A woman who had her remaining fallopian tube removed after being wrongly diagnosed with an ectopic pregnancy received “suboptimal care”, the health and disability commissioner has found.
The woman’s right fallopian tube had been removed in an earlier ectopic pregnancy in May 2011, when she was aged 40.
An ectopic pregnancy occurs when an embryo implants somewhere other than the uterus, such as in one of the fallopian tubes. It is highly dangerous for the mother.
After becoming pregnant again in April 2012, the woman was referred to a Canterbury District Health Board hospital - which is not named in the commissioner's decision - with what was suspected to be another ectopic pregnancy.
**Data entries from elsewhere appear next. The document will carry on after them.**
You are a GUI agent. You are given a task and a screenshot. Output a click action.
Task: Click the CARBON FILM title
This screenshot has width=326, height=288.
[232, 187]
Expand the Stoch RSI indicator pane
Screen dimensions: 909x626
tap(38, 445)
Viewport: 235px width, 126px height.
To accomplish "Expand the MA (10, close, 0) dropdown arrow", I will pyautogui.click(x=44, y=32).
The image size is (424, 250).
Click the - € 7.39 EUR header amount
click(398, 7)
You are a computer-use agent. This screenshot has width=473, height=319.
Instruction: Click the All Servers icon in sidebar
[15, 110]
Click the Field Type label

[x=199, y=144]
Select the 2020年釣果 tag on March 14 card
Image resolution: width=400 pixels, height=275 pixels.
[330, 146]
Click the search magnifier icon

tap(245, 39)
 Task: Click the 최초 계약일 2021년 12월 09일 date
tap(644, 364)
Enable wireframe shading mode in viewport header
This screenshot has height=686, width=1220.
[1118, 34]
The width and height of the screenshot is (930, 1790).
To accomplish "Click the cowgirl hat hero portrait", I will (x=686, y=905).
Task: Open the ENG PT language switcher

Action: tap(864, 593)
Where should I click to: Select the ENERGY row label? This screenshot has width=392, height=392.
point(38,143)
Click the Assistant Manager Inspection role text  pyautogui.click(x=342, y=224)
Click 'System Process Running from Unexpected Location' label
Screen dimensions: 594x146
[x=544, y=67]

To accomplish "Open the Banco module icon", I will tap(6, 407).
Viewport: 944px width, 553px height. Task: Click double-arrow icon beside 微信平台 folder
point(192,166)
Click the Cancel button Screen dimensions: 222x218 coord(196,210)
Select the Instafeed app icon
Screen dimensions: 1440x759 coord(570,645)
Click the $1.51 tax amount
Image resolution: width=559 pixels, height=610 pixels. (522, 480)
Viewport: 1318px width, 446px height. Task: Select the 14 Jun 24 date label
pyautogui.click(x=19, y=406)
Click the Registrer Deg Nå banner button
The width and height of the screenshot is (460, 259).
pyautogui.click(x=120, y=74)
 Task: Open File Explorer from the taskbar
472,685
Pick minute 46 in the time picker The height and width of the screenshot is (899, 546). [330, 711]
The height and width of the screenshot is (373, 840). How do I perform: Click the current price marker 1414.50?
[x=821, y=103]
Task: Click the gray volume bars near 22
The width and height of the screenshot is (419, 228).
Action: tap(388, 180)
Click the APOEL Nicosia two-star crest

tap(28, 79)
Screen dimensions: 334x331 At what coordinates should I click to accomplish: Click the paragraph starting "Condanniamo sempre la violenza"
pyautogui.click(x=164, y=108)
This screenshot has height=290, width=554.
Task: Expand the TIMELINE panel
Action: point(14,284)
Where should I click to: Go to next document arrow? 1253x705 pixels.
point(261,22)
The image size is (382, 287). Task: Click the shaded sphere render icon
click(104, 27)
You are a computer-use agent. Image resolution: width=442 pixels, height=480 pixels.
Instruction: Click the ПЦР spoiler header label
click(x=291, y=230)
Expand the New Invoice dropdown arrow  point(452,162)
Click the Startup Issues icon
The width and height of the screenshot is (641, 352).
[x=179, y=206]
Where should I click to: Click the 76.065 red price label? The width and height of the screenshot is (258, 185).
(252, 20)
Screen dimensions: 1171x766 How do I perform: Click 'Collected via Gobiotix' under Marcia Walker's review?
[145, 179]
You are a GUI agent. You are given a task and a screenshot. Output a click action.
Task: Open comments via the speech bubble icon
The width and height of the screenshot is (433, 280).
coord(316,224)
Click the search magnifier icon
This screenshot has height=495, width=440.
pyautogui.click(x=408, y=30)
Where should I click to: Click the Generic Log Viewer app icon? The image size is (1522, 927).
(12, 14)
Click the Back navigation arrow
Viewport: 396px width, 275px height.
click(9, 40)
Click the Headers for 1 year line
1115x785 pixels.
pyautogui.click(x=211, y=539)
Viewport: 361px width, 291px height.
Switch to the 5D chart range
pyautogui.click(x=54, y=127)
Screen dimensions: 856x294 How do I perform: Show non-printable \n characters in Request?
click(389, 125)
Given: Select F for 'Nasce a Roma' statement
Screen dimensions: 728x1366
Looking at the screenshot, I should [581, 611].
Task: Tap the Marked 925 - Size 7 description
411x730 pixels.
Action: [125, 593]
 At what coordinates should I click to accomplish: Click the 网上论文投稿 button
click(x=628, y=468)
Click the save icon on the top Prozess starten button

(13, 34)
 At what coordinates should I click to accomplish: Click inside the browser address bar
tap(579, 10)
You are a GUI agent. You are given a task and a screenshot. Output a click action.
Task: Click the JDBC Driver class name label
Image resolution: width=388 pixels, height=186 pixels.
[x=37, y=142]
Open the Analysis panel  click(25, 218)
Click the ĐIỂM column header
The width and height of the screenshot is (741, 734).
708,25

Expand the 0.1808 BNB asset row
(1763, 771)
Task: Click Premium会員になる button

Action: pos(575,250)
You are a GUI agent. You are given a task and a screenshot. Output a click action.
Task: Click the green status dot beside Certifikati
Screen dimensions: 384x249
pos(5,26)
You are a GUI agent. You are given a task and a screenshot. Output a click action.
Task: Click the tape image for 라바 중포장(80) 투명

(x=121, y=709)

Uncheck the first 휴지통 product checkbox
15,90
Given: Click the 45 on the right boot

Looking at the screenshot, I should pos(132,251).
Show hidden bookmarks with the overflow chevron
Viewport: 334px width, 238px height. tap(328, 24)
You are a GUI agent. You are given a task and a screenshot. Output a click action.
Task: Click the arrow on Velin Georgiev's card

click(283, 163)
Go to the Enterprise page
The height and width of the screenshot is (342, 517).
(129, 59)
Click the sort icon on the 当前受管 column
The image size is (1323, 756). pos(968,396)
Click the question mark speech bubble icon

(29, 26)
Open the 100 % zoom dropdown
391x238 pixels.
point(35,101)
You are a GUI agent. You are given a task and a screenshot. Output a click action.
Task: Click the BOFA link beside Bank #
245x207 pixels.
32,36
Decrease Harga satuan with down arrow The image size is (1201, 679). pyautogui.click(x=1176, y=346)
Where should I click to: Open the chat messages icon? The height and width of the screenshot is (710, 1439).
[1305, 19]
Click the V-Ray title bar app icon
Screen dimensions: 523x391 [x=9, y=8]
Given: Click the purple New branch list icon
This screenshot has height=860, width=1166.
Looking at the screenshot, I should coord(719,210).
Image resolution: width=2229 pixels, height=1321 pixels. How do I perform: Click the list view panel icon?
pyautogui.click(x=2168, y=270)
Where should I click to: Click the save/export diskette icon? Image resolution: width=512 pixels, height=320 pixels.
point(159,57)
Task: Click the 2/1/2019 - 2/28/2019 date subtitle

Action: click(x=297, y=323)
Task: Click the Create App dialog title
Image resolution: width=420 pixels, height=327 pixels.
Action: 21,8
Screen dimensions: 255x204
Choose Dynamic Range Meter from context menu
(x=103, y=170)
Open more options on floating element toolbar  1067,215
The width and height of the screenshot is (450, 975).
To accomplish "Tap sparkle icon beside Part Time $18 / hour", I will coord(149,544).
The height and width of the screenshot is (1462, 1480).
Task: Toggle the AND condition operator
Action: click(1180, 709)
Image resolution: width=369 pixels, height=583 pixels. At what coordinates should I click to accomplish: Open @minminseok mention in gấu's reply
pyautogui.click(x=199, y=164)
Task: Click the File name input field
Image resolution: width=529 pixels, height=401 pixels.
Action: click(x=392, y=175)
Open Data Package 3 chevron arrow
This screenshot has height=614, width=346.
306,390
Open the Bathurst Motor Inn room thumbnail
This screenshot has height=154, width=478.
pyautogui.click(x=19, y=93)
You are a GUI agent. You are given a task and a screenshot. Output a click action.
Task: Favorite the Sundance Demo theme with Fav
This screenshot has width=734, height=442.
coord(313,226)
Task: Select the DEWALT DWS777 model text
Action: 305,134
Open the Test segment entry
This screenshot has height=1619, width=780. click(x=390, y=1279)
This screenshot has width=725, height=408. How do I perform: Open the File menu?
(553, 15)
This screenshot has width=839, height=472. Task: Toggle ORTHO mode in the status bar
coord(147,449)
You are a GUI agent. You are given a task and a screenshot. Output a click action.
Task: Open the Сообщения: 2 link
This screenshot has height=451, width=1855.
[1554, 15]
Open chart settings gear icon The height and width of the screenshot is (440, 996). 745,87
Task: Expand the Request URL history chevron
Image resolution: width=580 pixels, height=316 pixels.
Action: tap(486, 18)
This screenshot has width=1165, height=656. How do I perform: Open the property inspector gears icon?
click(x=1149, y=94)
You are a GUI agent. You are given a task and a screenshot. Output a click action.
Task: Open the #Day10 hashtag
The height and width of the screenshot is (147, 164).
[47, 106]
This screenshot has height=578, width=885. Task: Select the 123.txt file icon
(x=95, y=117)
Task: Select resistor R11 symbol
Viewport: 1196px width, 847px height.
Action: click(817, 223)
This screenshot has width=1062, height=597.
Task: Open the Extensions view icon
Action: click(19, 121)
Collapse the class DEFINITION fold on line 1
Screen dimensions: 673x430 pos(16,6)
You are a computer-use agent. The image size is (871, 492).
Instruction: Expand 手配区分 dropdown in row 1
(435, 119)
She consented to the removal of her remaining fallopian tube, on the understanding the tube was abnormal.
But she had not wanted it removed if there were no problems with the tube, she told Health and Disability Commissioner Anthony Hill.
In surgery, her fallopian tube was removed, and the operation report stated a “small left tubal pregnancy” was found.
A subsequent study of the tube under a microscope showed no pregnancy tissue in the tube, as would be expected with an ectopic pregnancy
Hill said the DHB clinicians should have acted more cautiously, considering the serious consequences for the woman in removing her remaining fallopian tube.
The clinicians diagnosed the woman with a likely ectopic pregnancy without taking “all reasonable steps required to allow them to conclude this definitively,” Hill said.
The woman’s remaining fallopian tube was unnecessarily removed, as it was not clearly abnormal.
“The cumulative effect of a number of individual errors resulted in the woman receiving suboptimal care.”
The woman decided to terminate the eight-week foetus she was carrying due to concerns the fallopian tube removal procedure may have harmed it, although she was advised no complications were expected.
The woman’s rights were breached again when she requested the foetal tissue be returned to her after the termination, but it was destroyed instead, Hill said.
He ordered the DHB to apologise to the woman for its breaches in her care and review its consent documentation. He also ordered one of the obstetricians to apologise to the woman for his failings in the case.